In any case, all of Maura's chatter is irrelevant. I have no intention of going to the Hunger Games.

"Doesn't matter," says Pat, loudly breaking me out of my thoughts. "This year is our man Declan's." He raises his glass. "To Declan, Victor of the Sixty-Second Annual Hunger Games."

Maura kicks him under the table. "Shut up, fool. You'll jinx it!"

"I wasn't jinxing him! I was showing confidence in the man!"

"Enough, Pat," I say. He takes the hint, but the damage is done. Declan is staring down into the dregs of his beer, his expression closed off.

I squeeze his arm. "There's still a month, Dec," I say. "Don't think about it now."

He gives me a pained smile, but fingers the gold tag around his neck. All the cadets wear a tag of some sort of metal with our names and cadet number stamped on. Iron when you first enter the Institute. Bronze when you reach fourteen and start specialized training. If you graduate with a bronze tag at eighteen, you're sent to the rank and file of the Peacekeepers. Maura and Pat both wear bronze. For those cadets who show suitable skill and potential, silver tags are given. Silver Tags are awarded special posts in the Capitol or as officers in the more remote districts. A bit more privilege, a bit more prestige. My tag is silver. I would have had to sleep through every test to get anything lower, as the trainers have constantly told me. They also constantly remind me that I could have easily been a Gold Tag if I applied myself. It doesn't impress me. I'll do good work, but I'm not going to kiss up the ass of any passing Victor in the hopes of getting a slightly shinier tag.

Declan, however. His gold tag is something he's worked for since we became friends. There are twenty-four of them every senior class. Each one sponsored by a Victor. Declan's sponsor is an older Victor named Ares. In one month, he and the other twenty-three Gold Tags will undergo the three Trials. Those who fail will graduate with the highest honors and most prestigious posts. The two who succeed will be given a platinum tag that they'll wear as a token when they volunteer for the Games.

That's what Declan wants. The chance to enter a competition where he has a one in twenty-four chance of surviving. For a moment, I see him lying on a beach with a spear stuck in his chest, or being incinerated by a volcano, or his throat cut when he's asleep. Then I shake it off. It's not going to happen. Declan is good, but there are a couple in our year who are much, much better. But I'm hardly going to mention that, since we are here to help him relax after all.
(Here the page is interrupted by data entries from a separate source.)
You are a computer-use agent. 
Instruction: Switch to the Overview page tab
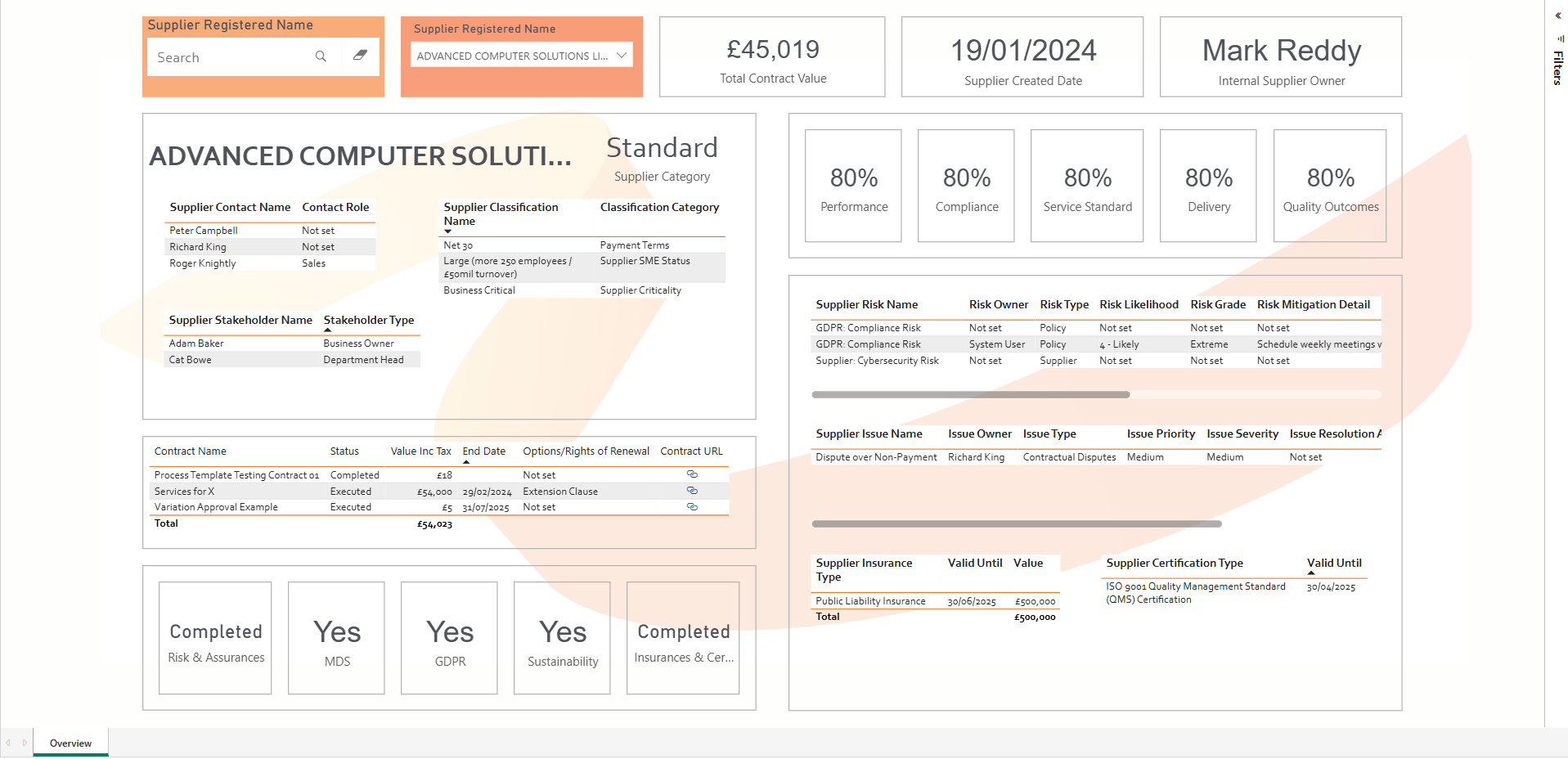[70, 743]
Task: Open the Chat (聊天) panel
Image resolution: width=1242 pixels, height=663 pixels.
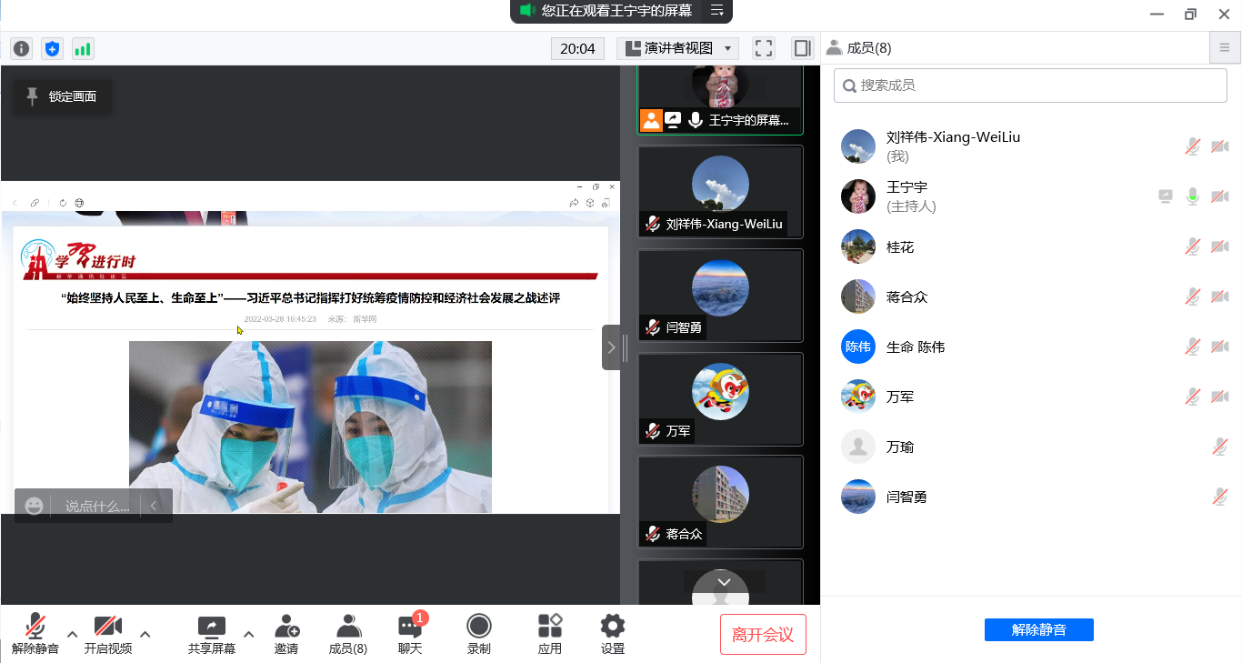Action: [410, 634]
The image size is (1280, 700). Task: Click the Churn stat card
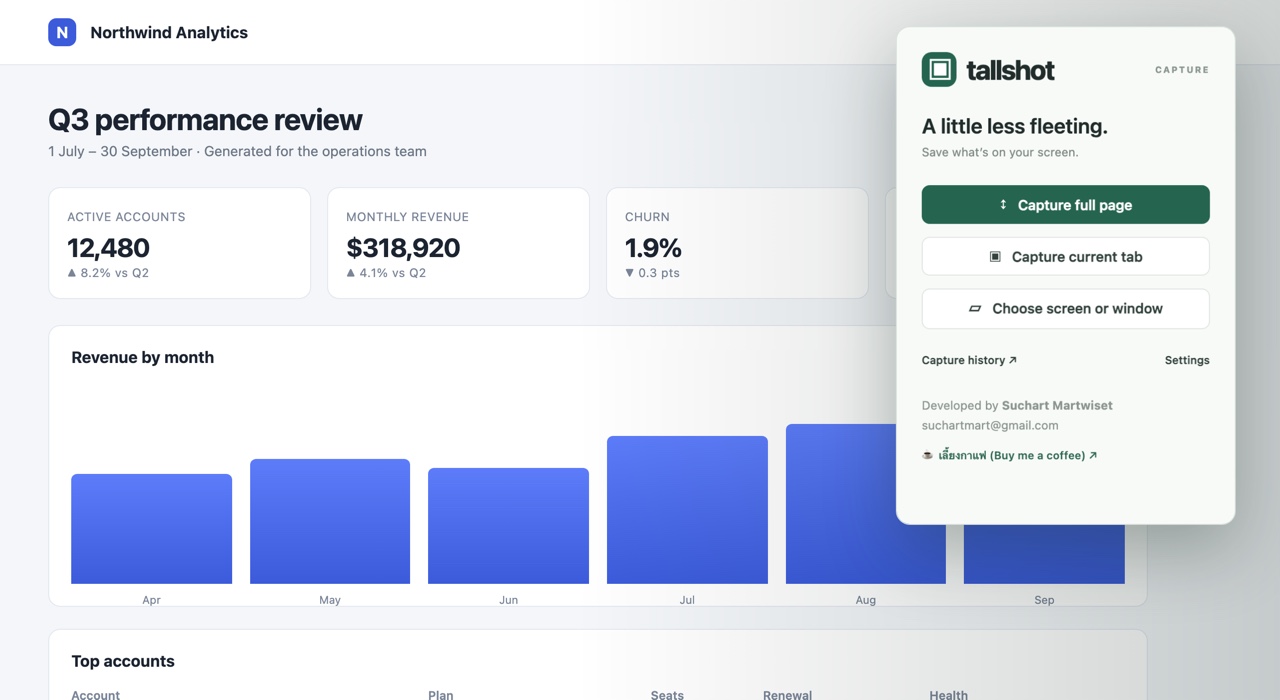pos(737,243)
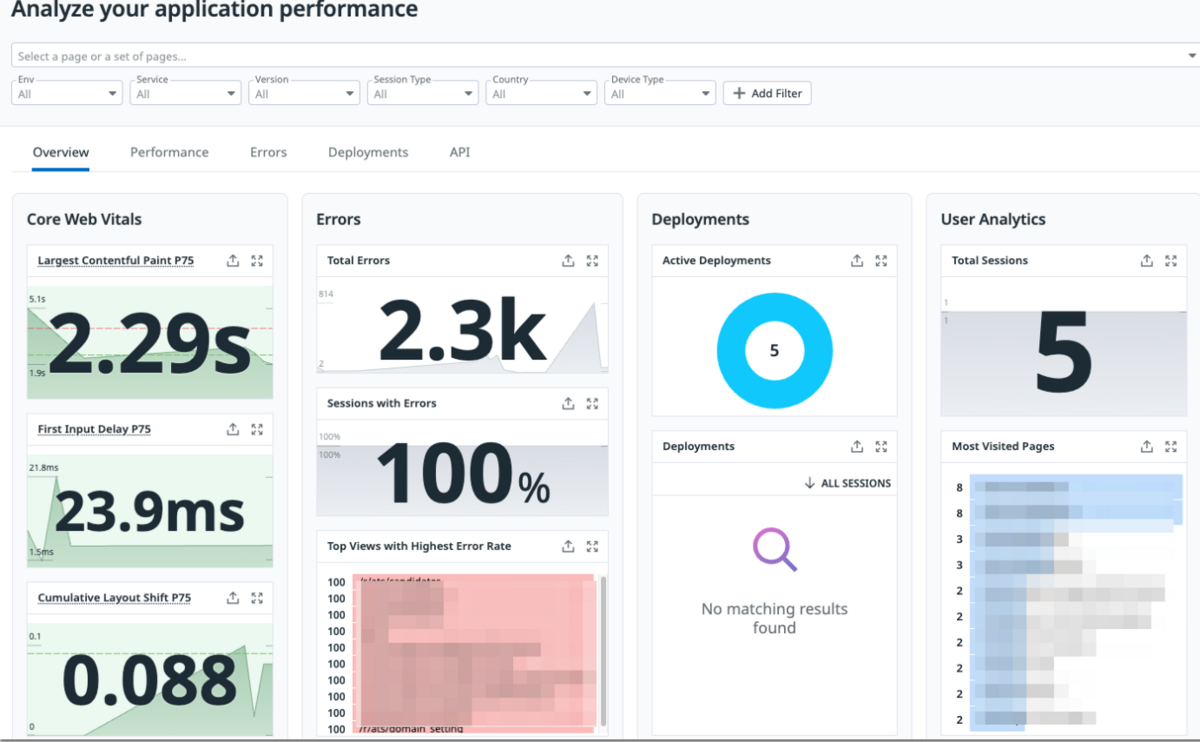Open the Env filter dropdown

click(x=67, y=93)
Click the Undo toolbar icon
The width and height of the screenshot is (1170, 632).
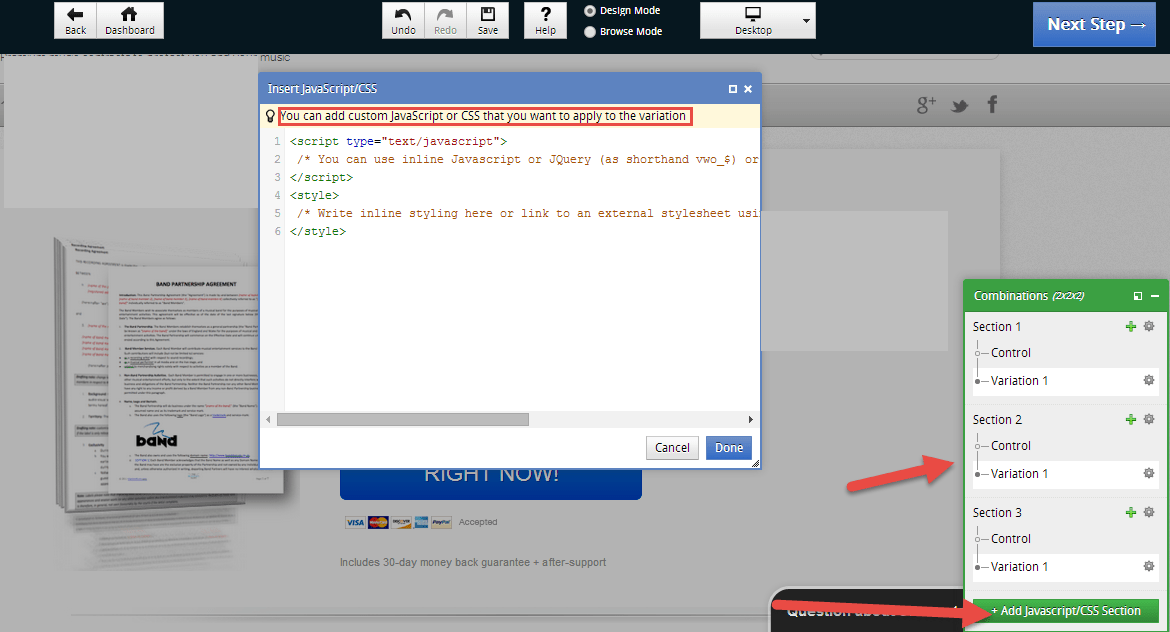402,20
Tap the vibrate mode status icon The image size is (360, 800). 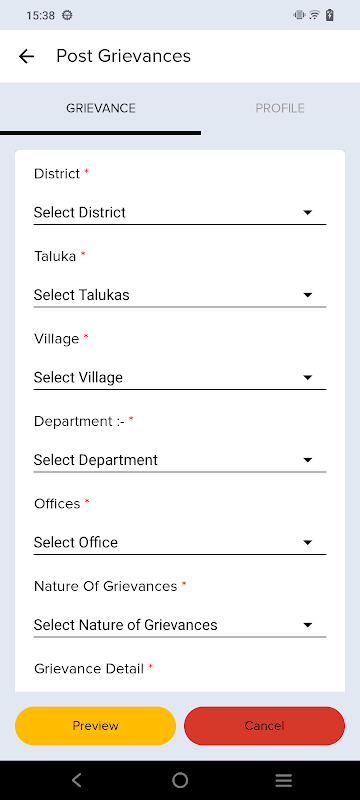point(299,15)
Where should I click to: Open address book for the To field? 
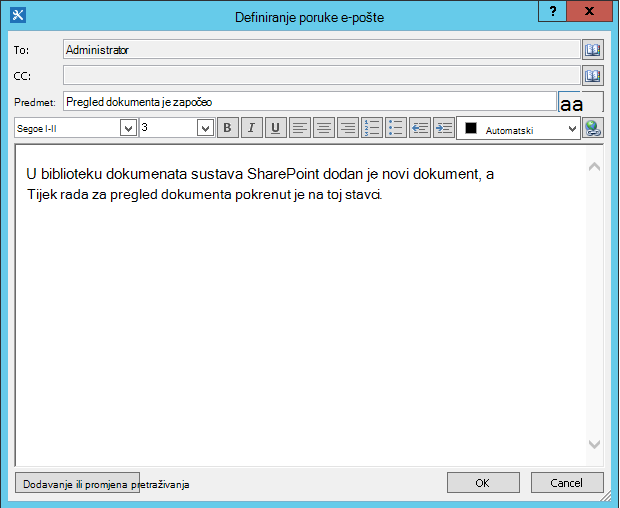pyautogui.click(x=592, y=49)
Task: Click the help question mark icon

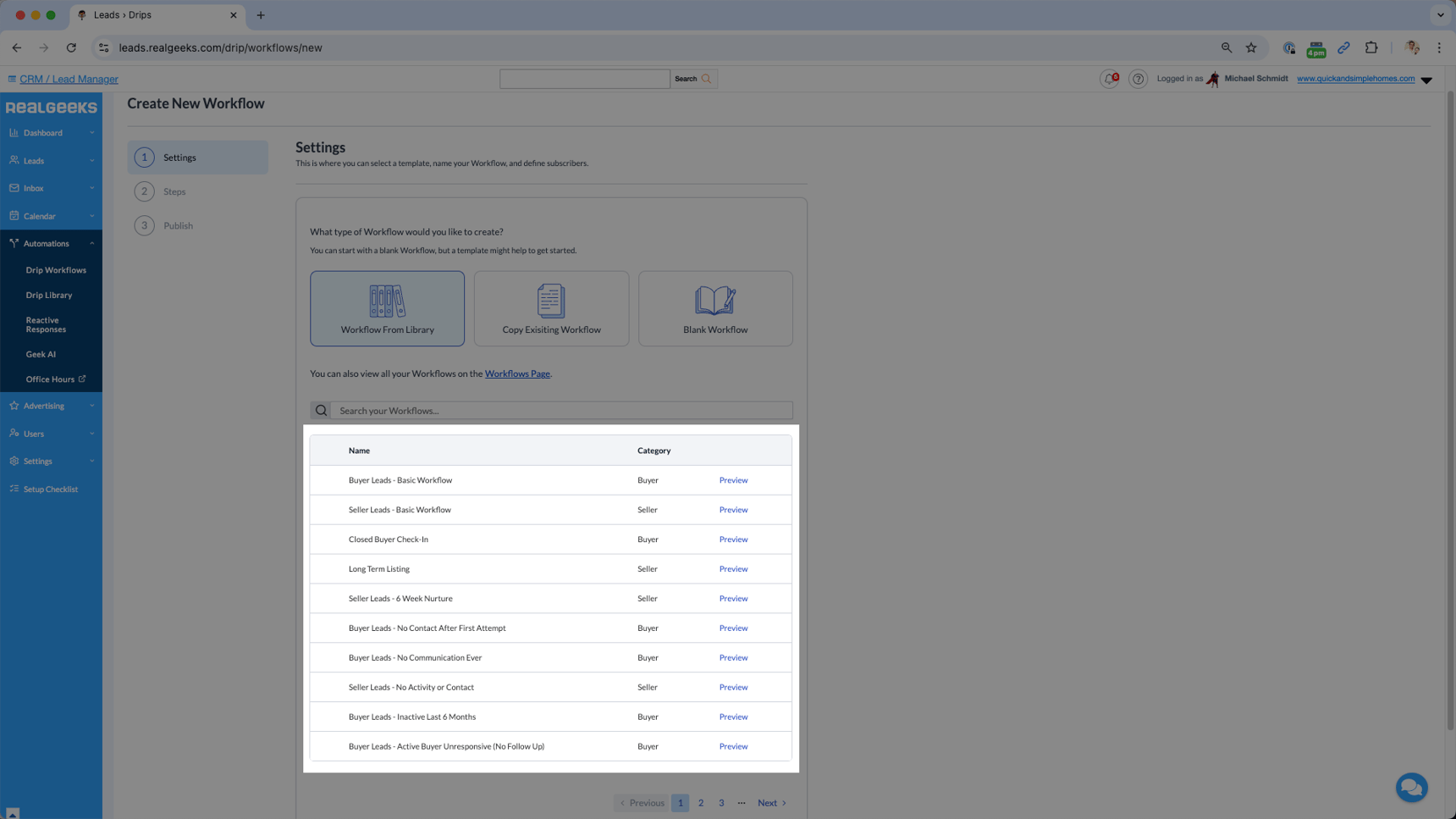Action: [1138, 78]
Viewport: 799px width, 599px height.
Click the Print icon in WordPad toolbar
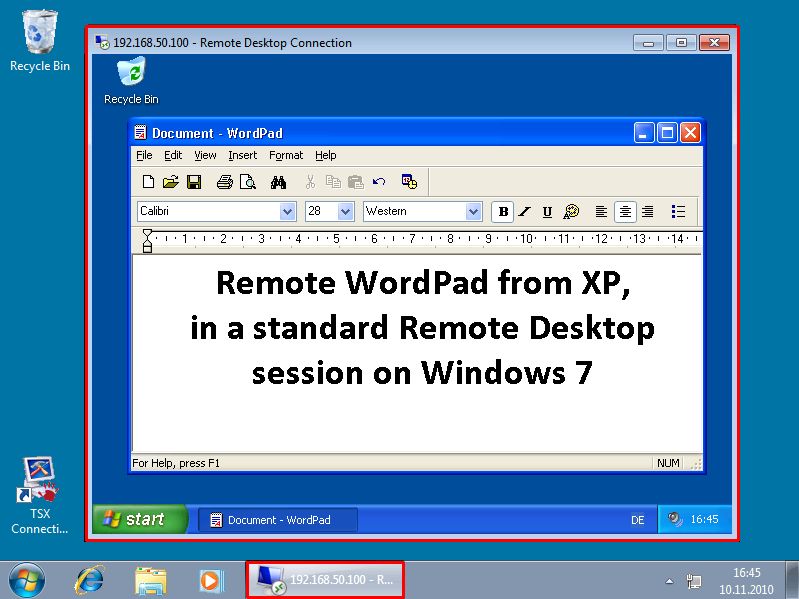point(225,182)
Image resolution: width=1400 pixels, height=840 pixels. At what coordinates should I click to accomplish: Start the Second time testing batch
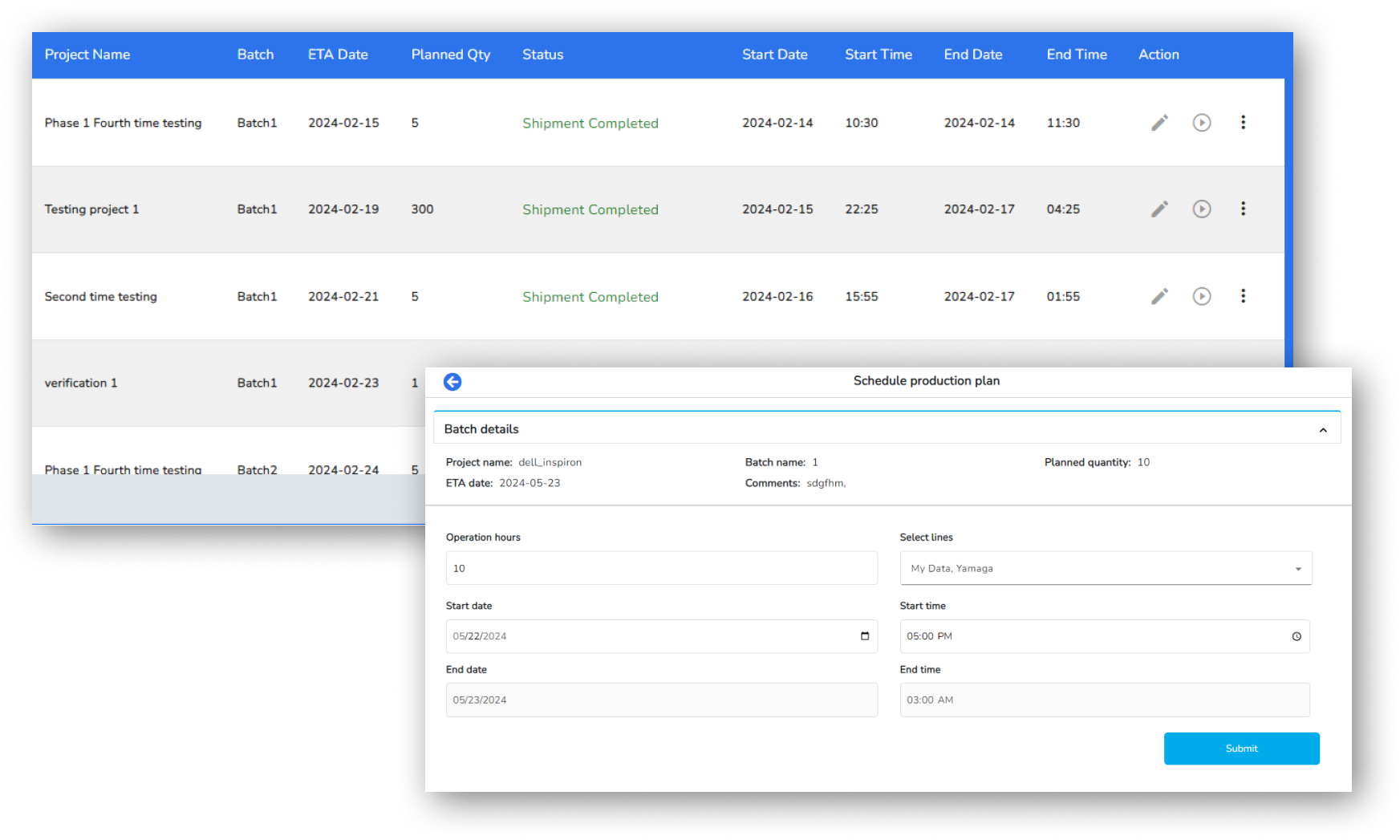pyautogui.click(x=1201, y=296)
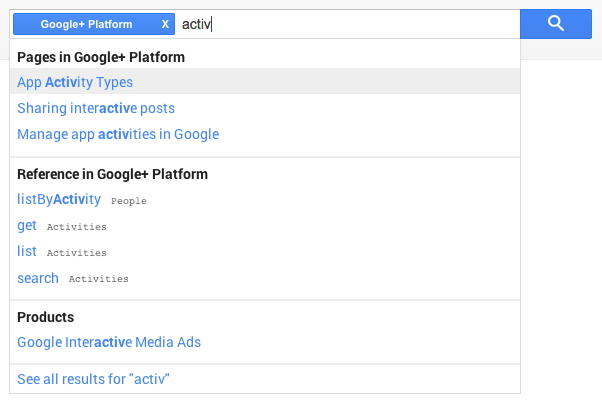Click the Activities tag beside "get"
602x404 pixels.
[x=77, y=227]
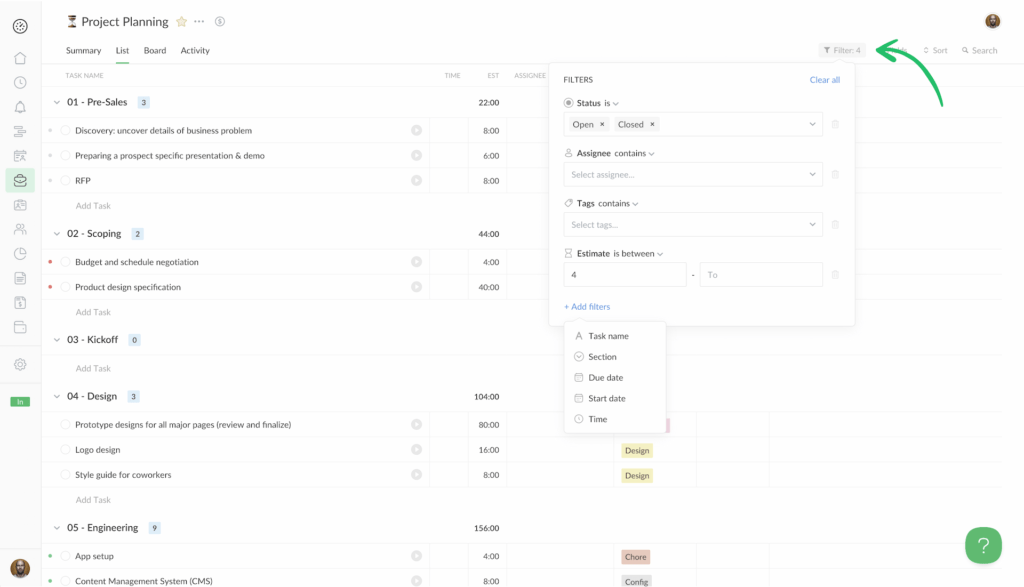Open the Select assignee dropdown
Screen dimensions: 1024x587
tap(693, 174)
"Another round everyone?" I ask. No one is paying attention. Pat is laughing uproariously at something the server said that wasn't meant to be funny, Maura is still glowering at the television screen and twisting her own dark hair in one finger, and Declan is lost in his worries. I shrug and go up to the bar to have a quick chat with Archie.

The door opens as I'm ordering four more pints. The noise level in the Three Cousins drops considerably. Three men walk into the pub together. They're big, smell of old sweat, and clearly from the quarries. Their coats have a patch with some sort of red leaf. They're also already drunk, by the way they're weaving their way up to the bar.

"Something I can help you lads with?" asks Archie in a distinctly cool, formal voice.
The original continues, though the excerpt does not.